§ Exercise prompt
Reproduce every one of the records below, line for line, with no changes.
---*---
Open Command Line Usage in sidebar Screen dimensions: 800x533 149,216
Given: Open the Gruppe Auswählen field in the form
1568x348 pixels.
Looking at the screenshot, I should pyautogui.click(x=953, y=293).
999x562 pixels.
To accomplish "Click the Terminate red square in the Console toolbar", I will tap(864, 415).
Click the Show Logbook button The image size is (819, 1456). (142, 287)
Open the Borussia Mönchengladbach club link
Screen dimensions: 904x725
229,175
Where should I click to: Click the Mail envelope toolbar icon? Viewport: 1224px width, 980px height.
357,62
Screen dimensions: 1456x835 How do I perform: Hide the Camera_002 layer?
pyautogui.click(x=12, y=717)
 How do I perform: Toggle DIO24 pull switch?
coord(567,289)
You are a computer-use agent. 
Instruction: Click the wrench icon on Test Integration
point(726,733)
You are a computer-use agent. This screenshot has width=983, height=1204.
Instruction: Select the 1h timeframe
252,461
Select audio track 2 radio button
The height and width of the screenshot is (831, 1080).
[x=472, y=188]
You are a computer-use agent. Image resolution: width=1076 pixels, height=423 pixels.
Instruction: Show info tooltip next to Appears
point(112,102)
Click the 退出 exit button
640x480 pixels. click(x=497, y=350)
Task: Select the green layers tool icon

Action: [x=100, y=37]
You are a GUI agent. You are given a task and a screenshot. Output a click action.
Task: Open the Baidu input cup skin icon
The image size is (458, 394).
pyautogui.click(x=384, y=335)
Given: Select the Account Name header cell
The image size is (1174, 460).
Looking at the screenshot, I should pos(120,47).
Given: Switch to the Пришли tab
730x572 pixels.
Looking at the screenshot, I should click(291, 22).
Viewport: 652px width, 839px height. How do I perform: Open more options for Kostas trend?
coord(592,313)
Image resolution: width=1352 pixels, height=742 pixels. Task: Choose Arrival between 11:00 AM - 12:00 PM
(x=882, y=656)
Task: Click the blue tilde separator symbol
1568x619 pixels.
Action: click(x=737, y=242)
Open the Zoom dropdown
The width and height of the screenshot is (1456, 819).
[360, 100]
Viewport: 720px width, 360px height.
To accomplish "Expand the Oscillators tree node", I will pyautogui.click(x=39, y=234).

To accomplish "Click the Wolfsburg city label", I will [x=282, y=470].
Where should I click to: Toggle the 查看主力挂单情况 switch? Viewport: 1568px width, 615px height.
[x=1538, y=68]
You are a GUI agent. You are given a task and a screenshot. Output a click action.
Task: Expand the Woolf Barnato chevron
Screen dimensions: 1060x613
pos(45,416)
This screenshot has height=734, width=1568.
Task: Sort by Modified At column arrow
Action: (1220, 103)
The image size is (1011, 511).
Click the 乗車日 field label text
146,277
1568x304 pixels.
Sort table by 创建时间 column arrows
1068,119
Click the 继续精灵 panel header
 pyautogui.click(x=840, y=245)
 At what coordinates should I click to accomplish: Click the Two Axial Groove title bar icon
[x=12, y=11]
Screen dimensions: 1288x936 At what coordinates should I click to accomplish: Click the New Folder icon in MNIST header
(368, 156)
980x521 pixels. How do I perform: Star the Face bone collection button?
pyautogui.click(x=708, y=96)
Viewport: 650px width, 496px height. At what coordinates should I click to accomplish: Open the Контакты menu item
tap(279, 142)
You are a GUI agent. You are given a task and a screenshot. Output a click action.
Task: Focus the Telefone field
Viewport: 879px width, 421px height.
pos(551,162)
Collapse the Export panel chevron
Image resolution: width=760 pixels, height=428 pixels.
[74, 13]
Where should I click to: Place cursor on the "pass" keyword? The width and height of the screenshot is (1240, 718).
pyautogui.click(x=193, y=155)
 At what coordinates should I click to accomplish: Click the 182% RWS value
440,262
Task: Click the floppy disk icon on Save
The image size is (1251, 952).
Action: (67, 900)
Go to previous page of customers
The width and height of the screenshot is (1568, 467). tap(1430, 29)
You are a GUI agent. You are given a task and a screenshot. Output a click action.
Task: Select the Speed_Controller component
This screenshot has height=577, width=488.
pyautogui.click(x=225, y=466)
---*---
§ Answer below
Open Command Line Usage in sidebar Screen dimensions: 800x533 149,216
Given: Open the Gruppe Auswählen field in the form
1568x348 pixels.
Looking at the screenshot, I should pyautogui.click(x=953, y=293).
999x562 pixels.
To accomplish "Click the Terminate red square in the Console toolbar", I will tap(864, 415).
Click the Show Logbook button The image size is (819, 1456). (142, 287)
Open the Borussia Mönchengladbach club link
Screen dimensions: 904x725
229,175
Where should I click to: Click the Mail envelope toolbar icon? Viewport: 1224px width, 980px height.
357,62
Screen dimensions: 1456x835 How do I perform: Hide the Camera_002 layer?
pyautogui.click(x=12, y=717)
 How do I perform: Toggle DIO24 pull switch?
coord(567,289)
You are a computer-use agent. 
Instruction: Click the wrench icon on Test Integration
point(726,733)
You are a computer-use agent. This screenshot has width=983, height=1204.
Instruction: Select the 1h timeframe
252,461
Select audio track 2 radio button
The height and width of the screenshot is (831, 1080).
[x=472, y=188]
You are a computer-use agent. Image resolution: width=1076 pixels, height=423 pixels.
Instruction: Show info tooltip next to Appears
point(112,102)
Click the 退出 exit button
640x480 pixels. click(x=497, y=350)
Task: Select the green layers tool icon

Action: [x=100, y=37]
You are a GUI agent. You are given a task and a screenshot. Output a click action.
Task: Open the Baidu input cup skin icon
The image size is (458, 394).
pyautogui.click(x=384, y=335)
Given: Select the Account Name header cell
The image size is (1174, 460).
Looking at the screenshot, I should pos(120,47).
Given: Switch to the Пришли tab
730x572 pixels.
Looking at the screenshot, I should click(291, 22).
Viewport: 652px width, 839px height. How do I perform: Open more options for Kostas trend?
coord(592,313)
Image resolution: width=1352 pixels, height=742 pixels. Task: Choose Arrival between 11:00 AM - 12:00 PM
(x=882, y=656)
Task: Click the blue tilde separator symbol
1568x619 pixels.
Action: click(x=737, y=242)
Open the Zoom dropdown
The width and height of the screenshot is (1456, 819).
[360, 100]
Viewport: 720px width, 360px height.
To accomplish "Expand the Oscillators tree node", I will pyautogui.click(x=39, y=234).

To accomplish "Click the Wolfsburg city label", I will [x=282, y=470].
Where should I click to: Toggle the 查看主力挂单情况 switch? Viewport: 1568px width, 615px height.
[x=1538, y=68]
You are a GUI agent. You are given a task and a screenshot. Output a click action.
Task: Expand the Woolf Barnato chevron
Screen dimensions: 1060x613
pos(45,416)
This screenshot has height=734, width=1568.
Task: Sort by Modified At column arrow
Action: (1220, 103)
The image size is (1011, 511).
Click the 乗車日 field label text
146,277
1568x304 pixels.
Sort table by 创建时间 column arrows
1068,119
Click the 继续精灵 panel header
 pyautogui.click(x=840, y=245)
 At what coordinates should I click to accomplish: Click the Two Axial Groove title bar icon
[x=12, y=11]
Screen dimensions: 1288x936 At what coordinates should I click to accomplish: Click the New Folder icon in MNIST header
(368, 156)
980x521 pixels. How do I perform: Star the Face bone collection button?
pyautogui.click(x=708, y=96)
Viewport: 650px width, 496px height. At what coordinates should I click to accomplish: Open the Контакты menu item
tap(279, 142)
You are a GUI agent. You are given a task and a screenshot. Output a click action.
Task: Focus the Telefone field
Viewport: 879px width, 421px height.
pos(551,162)
Collapse the Export panel chevron
Image resolution: width=760 pixels, height=428 pixels.
[74, 13]
Where should I click to: Place cursor on the "pass" keyword? The width and height of the screenshot is (1240, 718).
pyautogui.click(x=193, y=155)
 At what coordinates should I click to accomplish: Click the 182% RWS value
440,262
Task: Click the floppy disk icon on Save
The image size is (1251, 952).
Action: (67, 900)
Go to previous page of customers
The width and height of the screenshot is (1568, 467). tap(1430, 29)
You are a GUI agent. You are given a task and a screenshot. Output a click action.
Task: Select the Speed_Controller component
This screenshot has height=577, width=488.
pyautogui.click(x=225, y=466)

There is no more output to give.